***** Entrées fournies

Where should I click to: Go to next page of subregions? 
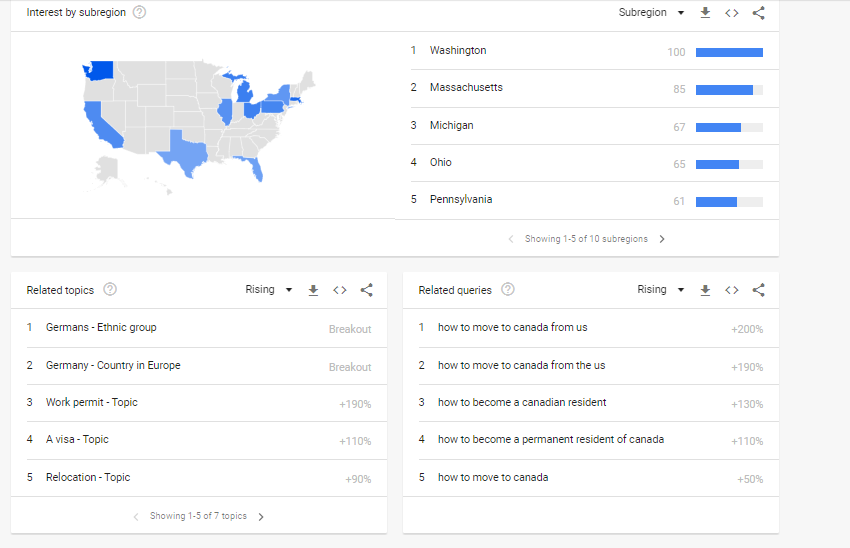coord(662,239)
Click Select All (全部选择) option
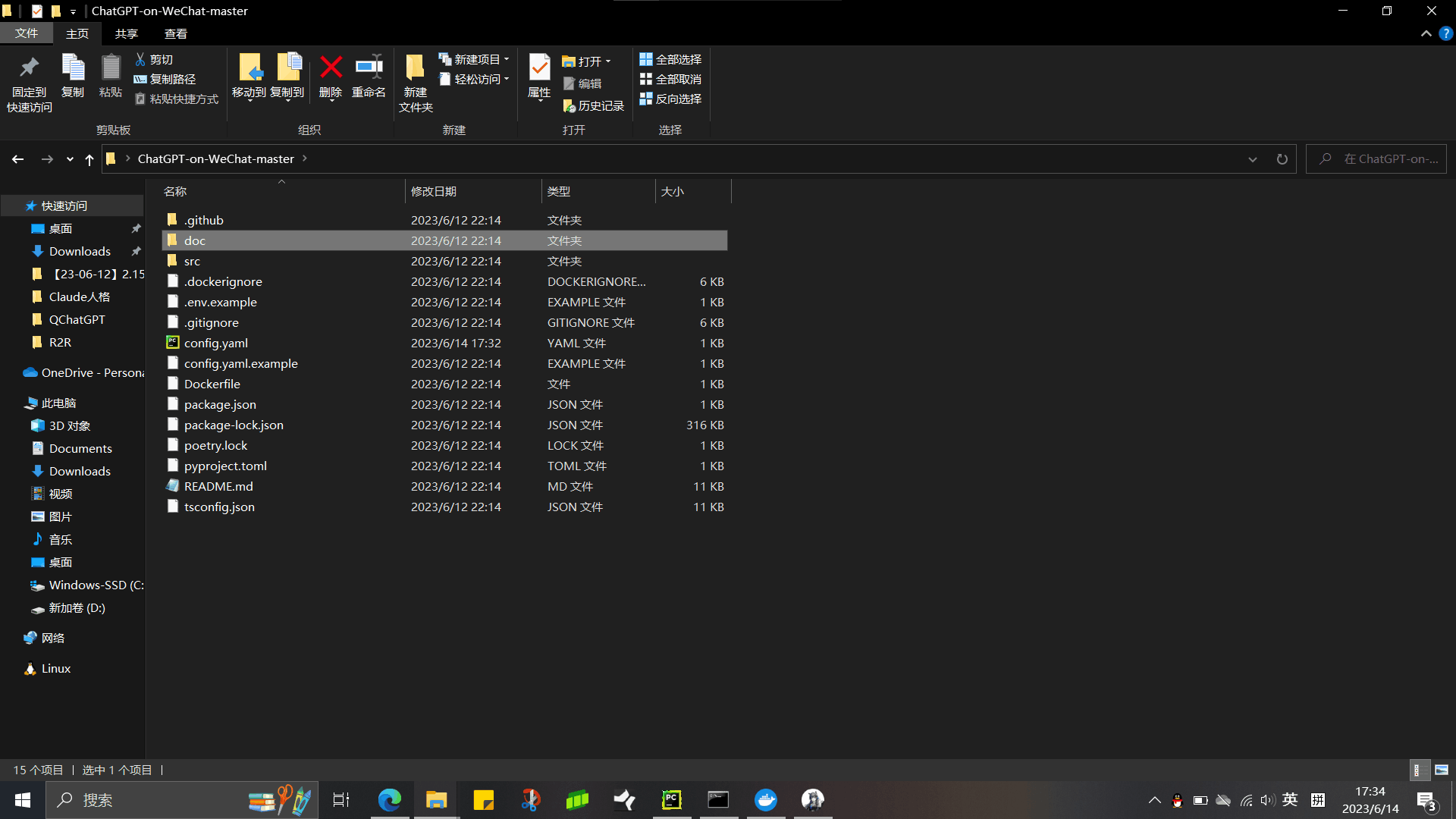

**********
***** Entrées fournies

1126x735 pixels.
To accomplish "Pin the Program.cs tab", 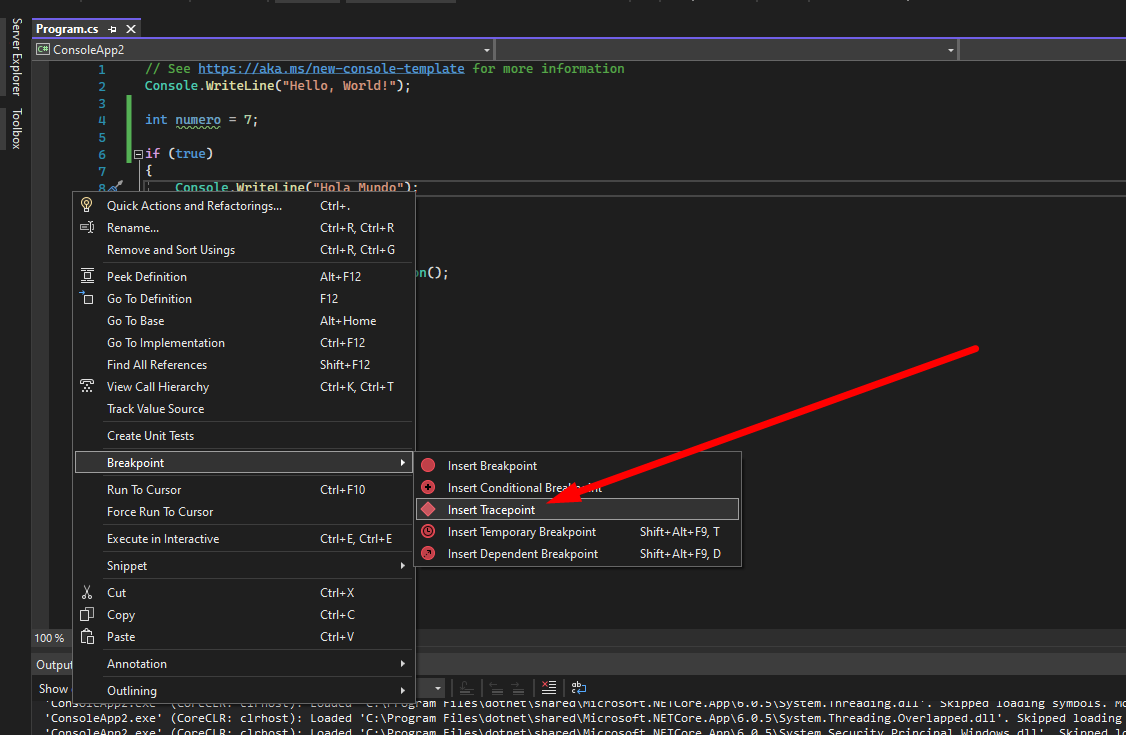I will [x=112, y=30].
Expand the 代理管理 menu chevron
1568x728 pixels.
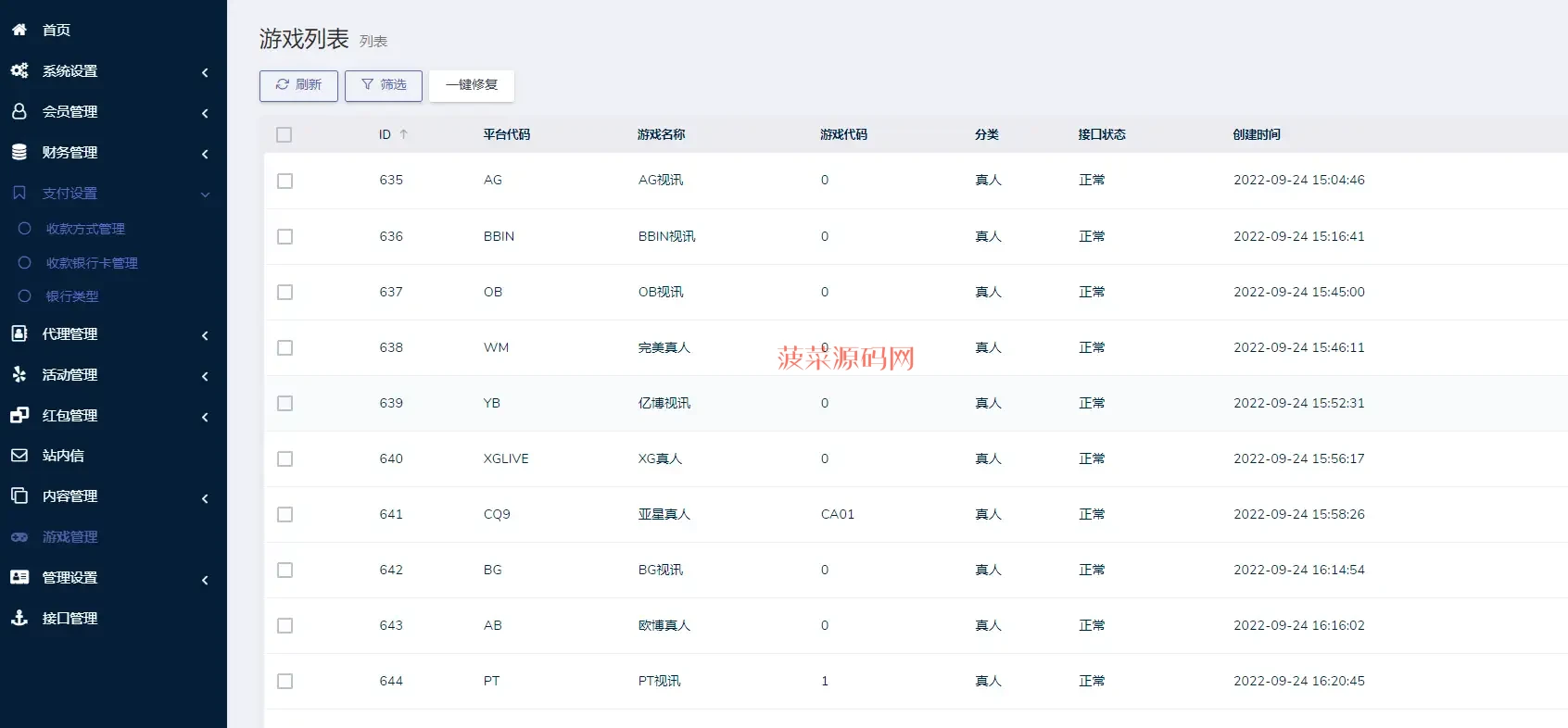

**********

> **Objectif de l'exercice**:
Recopiez les lignes des entrées ci-dessus, de celle qui contient "Where should I" jusqu'à celle qui contient "Click Select All (全部选择) option", en remplaçant "next" par "previous" sans rien changer d'autre. N'incluez pas les images dans la réponse.

> **La réponse**:
Where should I click to: Go to previous page of subregions? 
coord(662,239)
Click Select All (全部选择) option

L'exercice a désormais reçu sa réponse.